Adaptive Concurrency Limits: Stop Guessing Thread Pool Sizes
I learned the hard way that concurrency limits are not a knob you can set once and forget. “Set thread pool to 200.” Why 200? “That’s what we’ve always used.” Two weeks later: latency spikes because 200 is too high for this dependency.
Netflix’s adaptive concurrency limits dynamically adjust based on actual system behavior.

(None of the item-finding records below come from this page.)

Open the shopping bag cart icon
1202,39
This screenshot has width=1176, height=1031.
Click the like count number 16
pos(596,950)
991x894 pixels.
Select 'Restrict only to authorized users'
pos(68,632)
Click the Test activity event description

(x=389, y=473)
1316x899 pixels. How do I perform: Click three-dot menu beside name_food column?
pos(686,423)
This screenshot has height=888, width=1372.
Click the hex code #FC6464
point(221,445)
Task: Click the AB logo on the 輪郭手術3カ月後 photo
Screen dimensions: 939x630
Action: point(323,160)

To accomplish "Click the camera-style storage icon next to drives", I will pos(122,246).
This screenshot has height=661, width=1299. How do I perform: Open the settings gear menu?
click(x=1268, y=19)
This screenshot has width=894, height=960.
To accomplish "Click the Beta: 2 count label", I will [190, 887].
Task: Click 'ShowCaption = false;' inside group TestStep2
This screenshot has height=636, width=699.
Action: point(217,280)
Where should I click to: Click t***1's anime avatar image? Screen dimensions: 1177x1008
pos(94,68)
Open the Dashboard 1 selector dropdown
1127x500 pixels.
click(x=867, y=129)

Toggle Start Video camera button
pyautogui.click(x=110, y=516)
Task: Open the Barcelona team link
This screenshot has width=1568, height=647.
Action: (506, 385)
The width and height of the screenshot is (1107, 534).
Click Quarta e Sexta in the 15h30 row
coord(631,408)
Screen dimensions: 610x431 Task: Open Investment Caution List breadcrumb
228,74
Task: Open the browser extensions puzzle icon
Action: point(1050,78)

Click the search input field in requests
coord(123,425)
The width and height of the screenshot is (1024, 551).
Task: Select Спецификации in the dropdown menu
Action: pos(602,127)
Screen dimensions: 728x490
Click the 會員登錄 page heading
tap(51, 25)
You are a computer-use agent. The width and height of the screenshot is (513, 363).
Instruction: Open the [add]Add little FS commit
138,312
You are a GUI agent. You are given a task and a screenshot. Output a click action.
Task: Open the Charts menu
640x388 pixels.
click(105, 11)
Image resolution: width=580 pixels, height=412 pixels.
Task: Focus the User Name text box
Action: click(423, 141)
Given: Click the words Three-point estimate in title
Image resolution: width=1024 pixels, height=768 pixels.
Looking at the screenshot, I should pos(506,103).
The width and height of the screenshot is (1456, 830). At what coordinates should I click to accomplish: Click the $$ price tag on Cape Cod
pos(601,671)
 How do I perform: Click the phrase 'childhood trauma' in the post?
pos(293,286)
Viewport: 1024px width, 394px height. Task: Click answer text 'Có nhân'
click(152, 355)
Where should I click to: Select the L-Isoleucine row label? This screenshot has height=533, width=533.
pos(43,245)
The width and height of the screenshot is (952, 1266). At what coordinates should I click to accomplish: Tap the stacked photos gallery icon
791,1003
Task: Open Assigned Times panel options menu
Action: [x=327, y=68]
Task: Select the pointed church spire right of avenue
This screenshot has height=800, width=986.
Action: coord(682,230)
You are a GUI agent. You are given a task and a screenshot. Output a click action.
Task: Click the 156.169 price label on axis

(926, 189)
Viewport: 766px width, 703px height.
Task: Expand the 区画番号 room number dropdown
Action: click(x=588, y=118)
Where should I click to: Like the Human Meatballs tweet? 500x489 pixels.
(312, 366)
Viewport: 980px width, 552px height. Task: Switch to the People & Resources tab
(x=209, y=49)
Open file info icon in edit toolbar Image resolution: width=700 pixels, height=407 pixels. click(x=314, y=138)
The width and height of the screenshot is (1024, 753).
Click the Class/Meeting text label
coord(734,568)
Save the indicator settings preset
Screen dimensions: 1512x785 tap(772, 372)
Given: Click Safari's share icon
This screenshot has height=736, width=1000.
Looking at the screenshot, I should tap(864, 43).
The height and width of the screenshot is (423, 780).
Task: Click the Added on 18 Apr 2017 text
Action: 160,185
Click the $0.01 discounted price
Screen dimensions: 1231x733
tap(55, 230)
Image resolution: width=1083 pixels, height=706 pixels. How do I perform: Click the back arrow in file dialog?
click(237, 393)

No more guessing.
Tested on: Java 21, concurrency-limits library 0.4, Spring Boot 3.2
The Problem with Fixed Limits
Static Configuration
# "Standard" configuration
server:
tomcat:
threads:
max: 200
spring:
task:
execution:
pool:
max-size: 100
Why Fixed Limits Fail
Scenario 1: Limit too high
- Dependency slows down (100ms → 2s)
- 200 threads all blocked waiting
- Memory pressure, GC pauses
- Cascading failure
Scenario 2: Limit too low
- Dependency is fast (5ms)
- Only 50 threads, could handle 4x more
- Wasted capacity, unnecessary queueing
The right limit depends on:
- Current latency of dependencies
- Available CPU
- Network conditions
- Time of day
Adaptive Concurrency: Little’s Law Again
The Algorithm
Little's Law: L = λ × W
L = number of concurrent requests
λ = request rate (throughput)
W = average latency
If we know optimal latency (W_optimal), we can calculate optimal L:
L_optimal = λ × W_optimal
As latency increases (W ↑), we should reduce concurrency (L ↓)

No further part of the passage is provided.